À côté des diplômes classiques comme les économistes et les juristes, nous recherchons de plus en plus de profils ‘STIM’, un acronyme pour: sciences, technologies, ingénierie, mathématiques.
Piet Vandendriessche
CEO de Deloitte Belgium

Sur les derniers douze mois (au 31 mai 2019), il a recruté 1.106 collaborateurs, ce qui a porté son effectif total à 4.400 personnes. Et pour l’exercice 2019-2020, il prévoit d’en séduire mille de plus. "À côté des diplômes classiques comme les économistes et les juristes, nous recherchons de plus en plus de profils ‘STIM’, un acronyme pour: sciences, technologies, ingénierie, mathématiques", souligne le CEO Piet Vandendriessche. "Il n’y en a pas de trop sur le marché! Et l’exercice est encore rendu plus difficile par notre souci d’équilibrer les genres: dans les universités, l’équilibre filles-garçons dans ces matières est rarement atteint", ajoute-t-il.

Le taux de rotation du personnel de Deloitte Belgium oscille entre 12 et 15% par an. "Un taux acceptable dans notre secteur", commente le CEO qui ajoute qu’il faut "offrir des salaires compétitifs pour conserver ses talents" et que "ceux-ci sont fort sollicités par les chasseurs de têtes et les concurrents".

La consultance, première activité

Dans cet univers très disputé, le bureau voit ses principales activités progresser sensiblement: le chiffre d’affaires dans la consultance a crû de plus de 20%, tandis que le département Tax & Legal a enregistré "une croissance à deux chiffres". En chiffres absolus, la consultance a désormais dépassé Tax & Legal pour devenir sa première activité.

"Il y a une demande très forte des entreprises clientes pour qu’on les assiste dans leur transformation digitale. Non seulement au plan technique, en développant notamment des plateformes pour elles, mais aussi au niveau de la stratégie digitale et du facteur humain", poursuit le CEO.
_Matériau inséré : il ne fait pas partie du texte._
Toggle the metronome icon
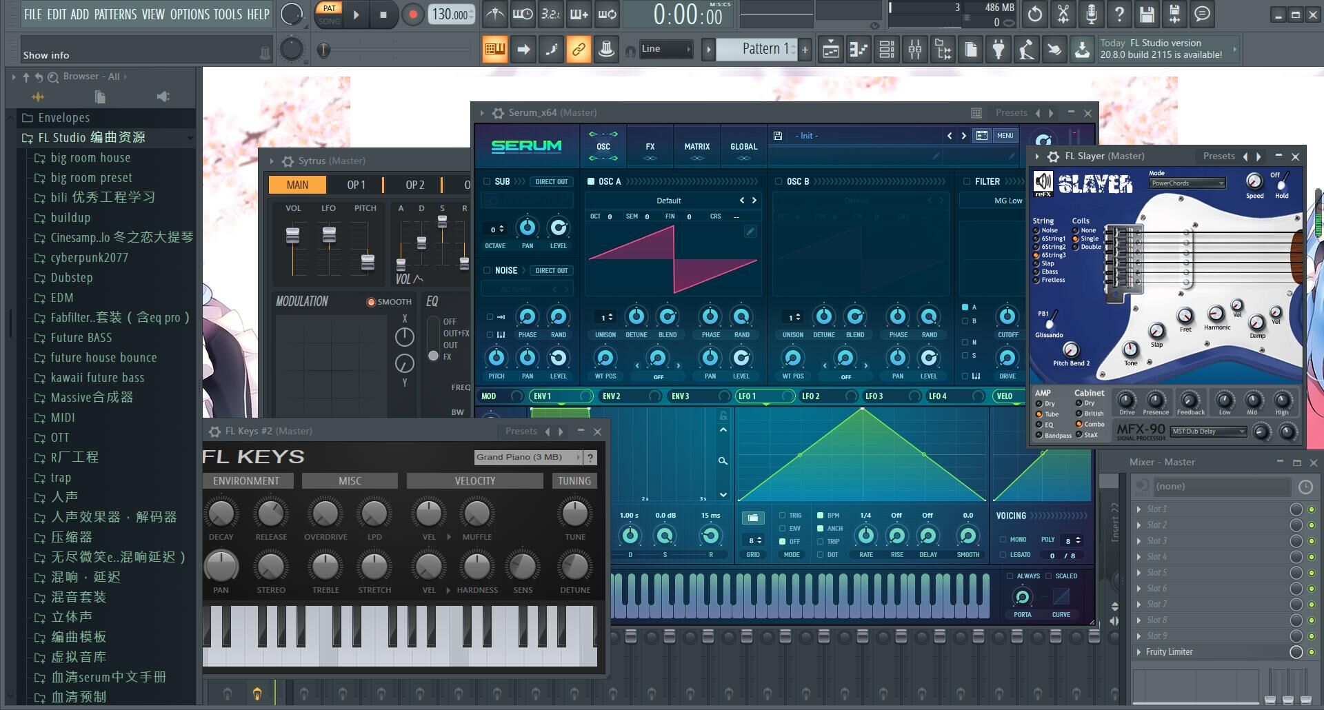(494, 14)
Un an plus tôt, le bureau-conseil avait réalisé beaucoup de missions destinées à accompagner des fusions et acquisitions. "Ce département est encore relativement modeste chez nous, mais il a encore réalisé une croissance de 10%, précise Piet Vandendriessche. Il est donc resté très actif. C’est logique, car il y a toujours beaucoup de capital disponible sur le marché, en private equity entre autres, et parce que l’argent n’est pas cher."

Cybersécurité et RGPD

Sensibilisées au problème par les diverses attaques subies par certaines de leurs consœurs, les entreprises souhaitent aussi se voir conseiller dans le domaine de la cybersécurité. Elles sont prêtes à y consacrer des investissements importants. La technologie du "big data" et l’intelligence artificielle les motivent également, de même que les questions liées à la durabilité et la mobilité.

Dans le domaine juridique, le bureau-conseil continue d’être abondamment consulté sur le Règlement général sur la protection des données (RGPD) un an après son entrée en vigueur. "On nous sollicite beaucoup aussi pour résoudre des problèmes de succession dans les entreprises familiales", ajoute le dirigeant en bouclant ce tour d’horizon des principaux problèmes rencontrés par les sociétés.